This is actually my first reply on a forum so forgive me for the negative response rather than something positive

My names Jon Sullivan and I did the cover to Nagash Immortal . I just needed to correct what you've said there .I presume you meant the publishers were not happy with it and decided to change it but that's not correct.The publishers gave it all clear and were happy to publish it but I didn't think it up to standard so quickly knocked out the version that's on the covers now.They needed something straight away though for the catalogues so that art was used even though that first art was more a sketch rough sent in to the publishers.Any ways don't mean to come across as a whinger just thought I would let you guys know.

By the way I have no problems at all with any `negative` responses to my work ,it can encourage good healthy debate and all that which all readers have a right to but I just needed to reply on this one.
Cheers Alavrius and all

Great forum .I often drop in here to pick up the 40k Warhammer vibe to get me in tune for the covers.


----------



## Grendelrt (Feb 9, 2011)

I think your covers are absolutely amazing, so theres a positive to go with the negative haha.


----------



## JSA (Aug 3, 2010)

Grendelrt said:


> I think your covers are absolutely amazing, so theres a positive to go with the negative haha.



Thanks very much.Thats really appreciated


----------



## Tyrannus (Sep 19, 2010)

I am not a big fan of the cover myself, but not because of the style but because of that psuedo homoerotic moment Horus and Fulgrim are having. It just doesn't sit well with me.

I would also like to know how people think it looks anime-esque? 

I just don't see it.


----------



## Worldkiller (Jun 16, 2010)

Two guys looking at each other is homoerotic to you?


----------



## Tyrannus (Sep 19, 2010)

Worldkiller said:


> Two guys looking at each other is homoerotic to you?

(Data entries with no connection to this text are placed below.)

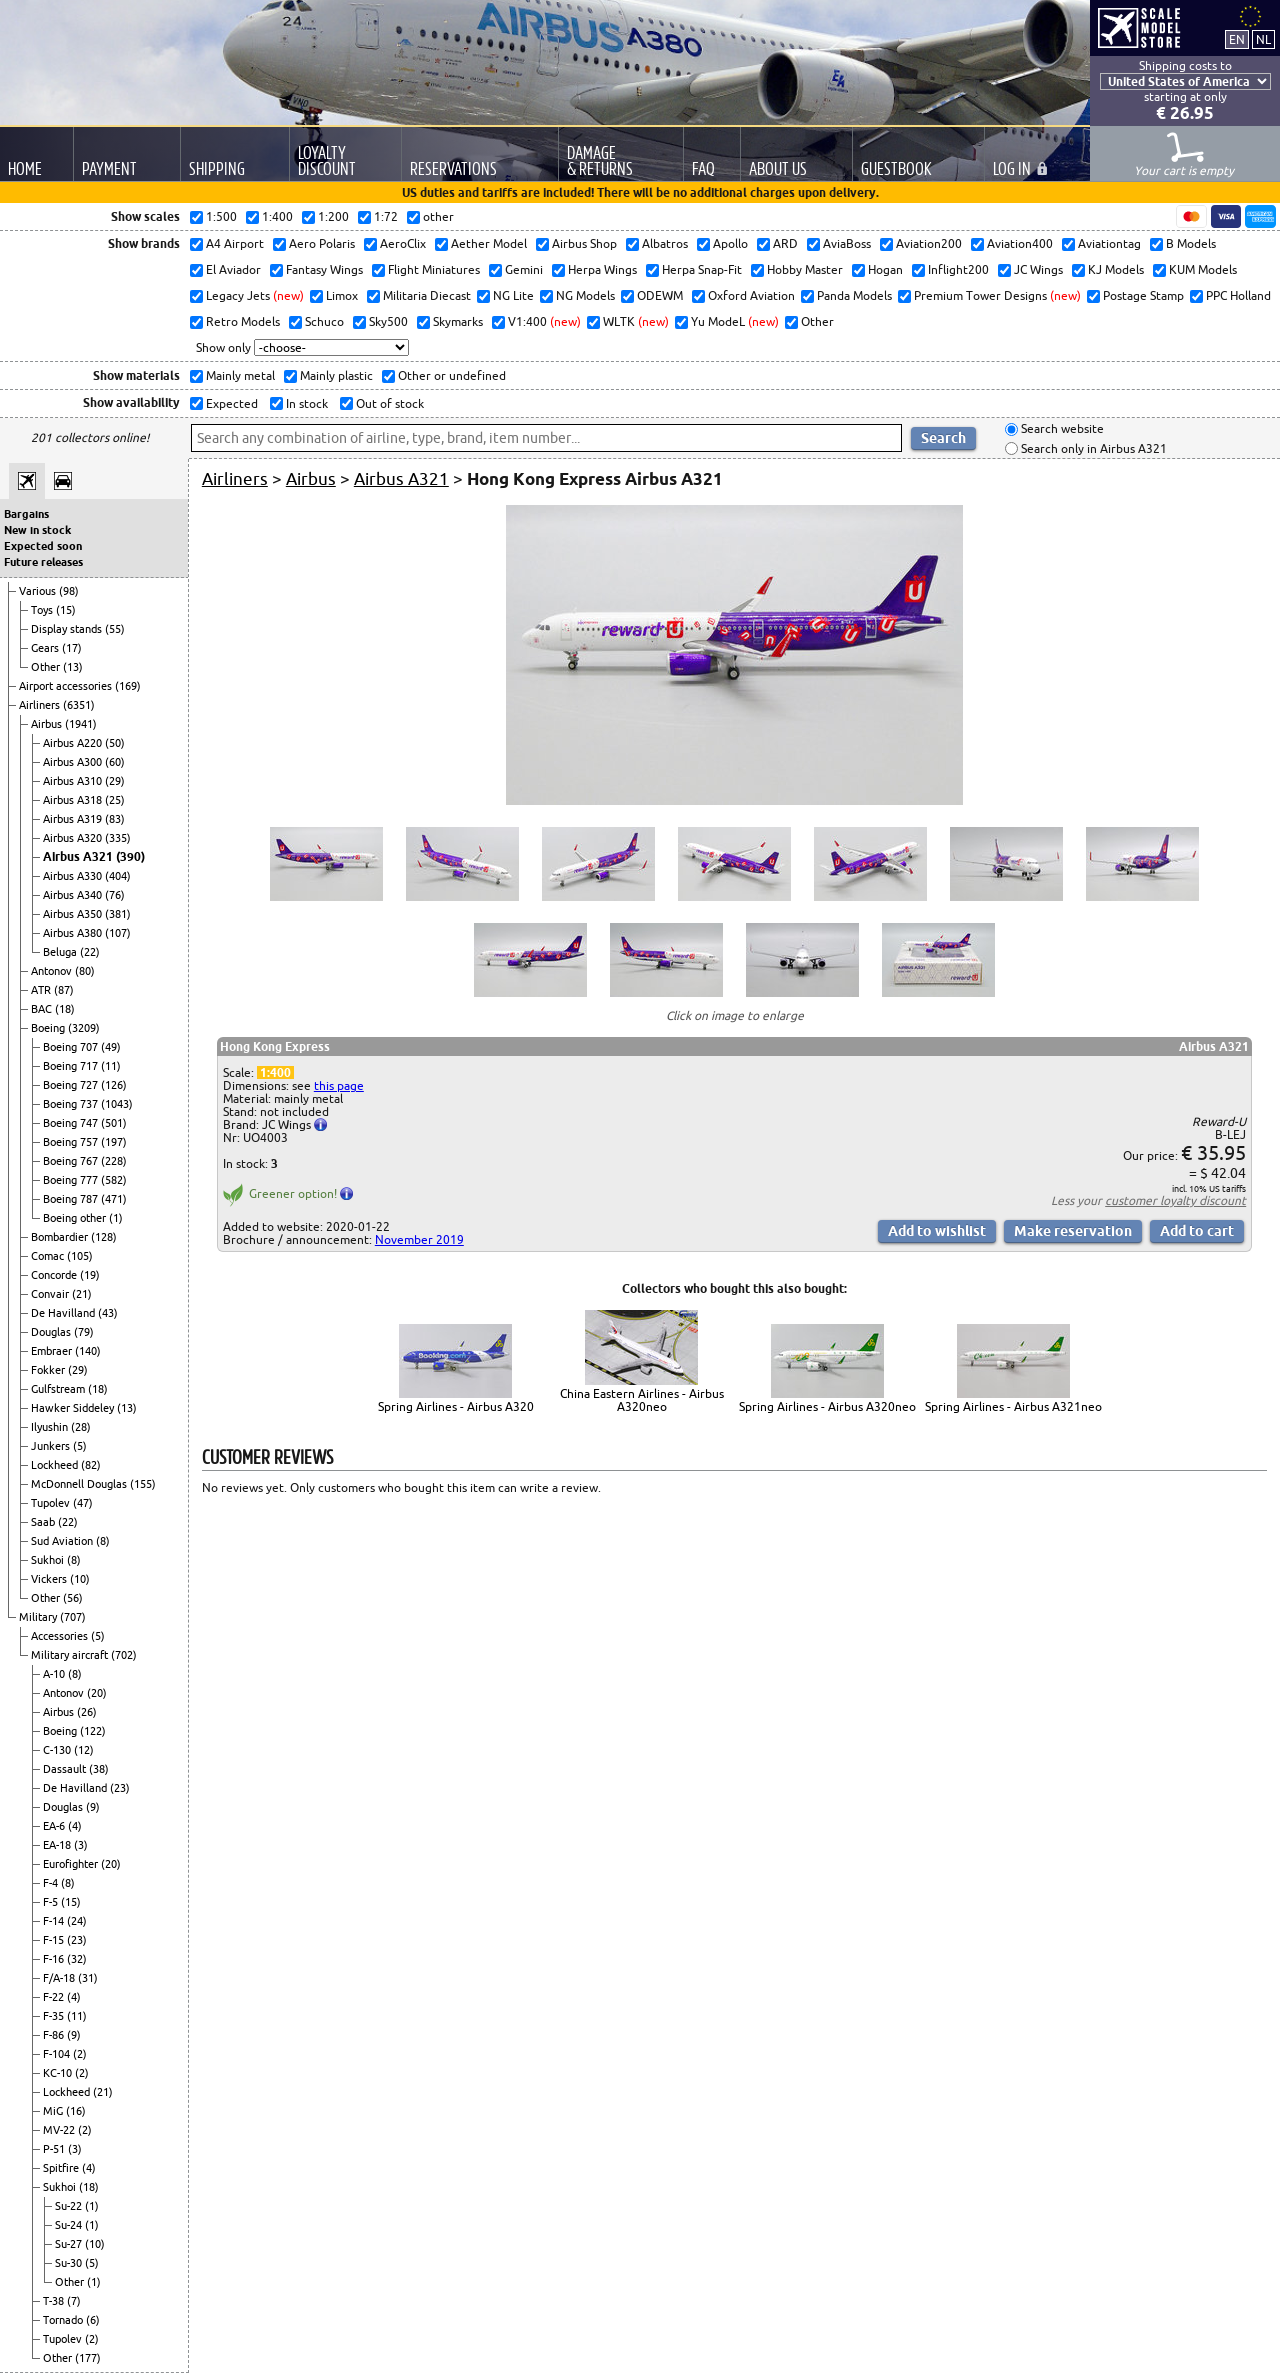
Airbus (48, 724)
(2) (80, 2054)
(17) (72, 648)
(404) (118, 876)
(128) (104, 1237)
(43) (108, 1313)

No. One guy with his hand on the shoulder of another smaller guy's shoulder while looking at each other the way they are and smiling is Psuedo-homoerotic to me and the key word here is pseudo.

And one of the definitions of psuedo is: almost, approaching, or trying to be. 

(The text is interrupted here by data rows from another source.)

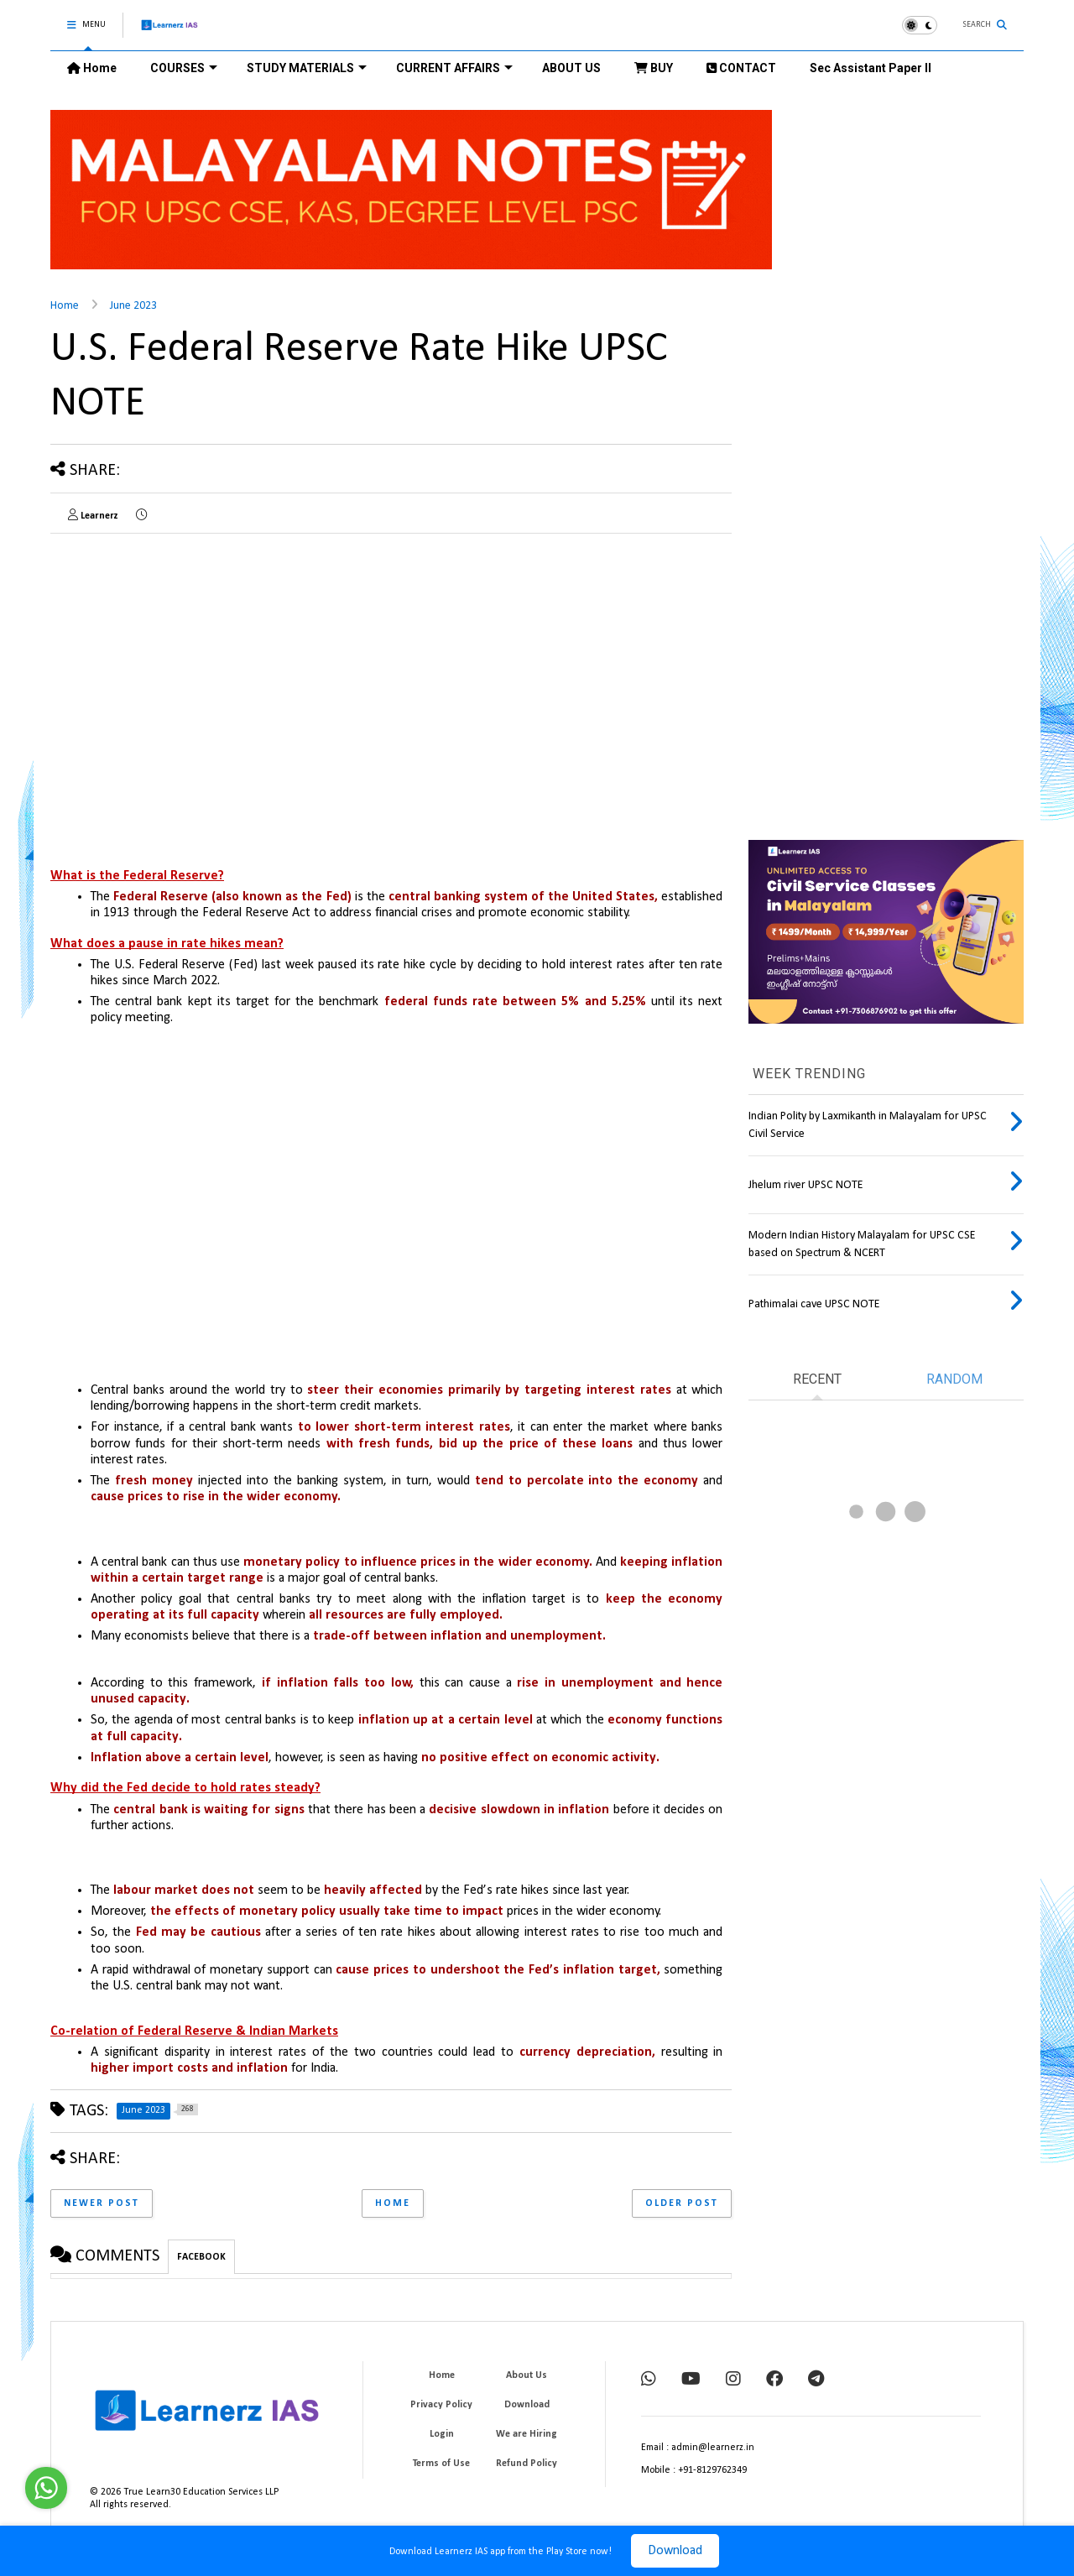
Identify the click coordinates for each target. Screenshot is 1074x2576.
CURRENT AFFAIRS (454, 68)
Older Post (681, 2203)
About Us (526, 2375)
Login (442, 2434)
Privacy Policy (441, 2405)
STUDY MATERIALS (307, 68)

If you just see two guys looking at each other then fair enough, I on the otherhand have a different perspective on the cover hence why I personally have a different opinion on it.


----------



## Alvarius (May 10, 2011)

Jon Sullivan!

I really appreciate you responding and clarifying the matter with Nagash Immortal. Although I am less happy with the front to The Primarchs I would like to say that you are doing a great job. My posts here on the forum is mainly about the pictures as art is a great interest to me.

In order not to seem like an asshole who only complain I would lift up the works that I think is wonderful.

Aenarion, Battle of the Fang, Hells Reach, Wrath of Iron, Dread Winter, Catechism of Hate. 

Continue to deliver!


----------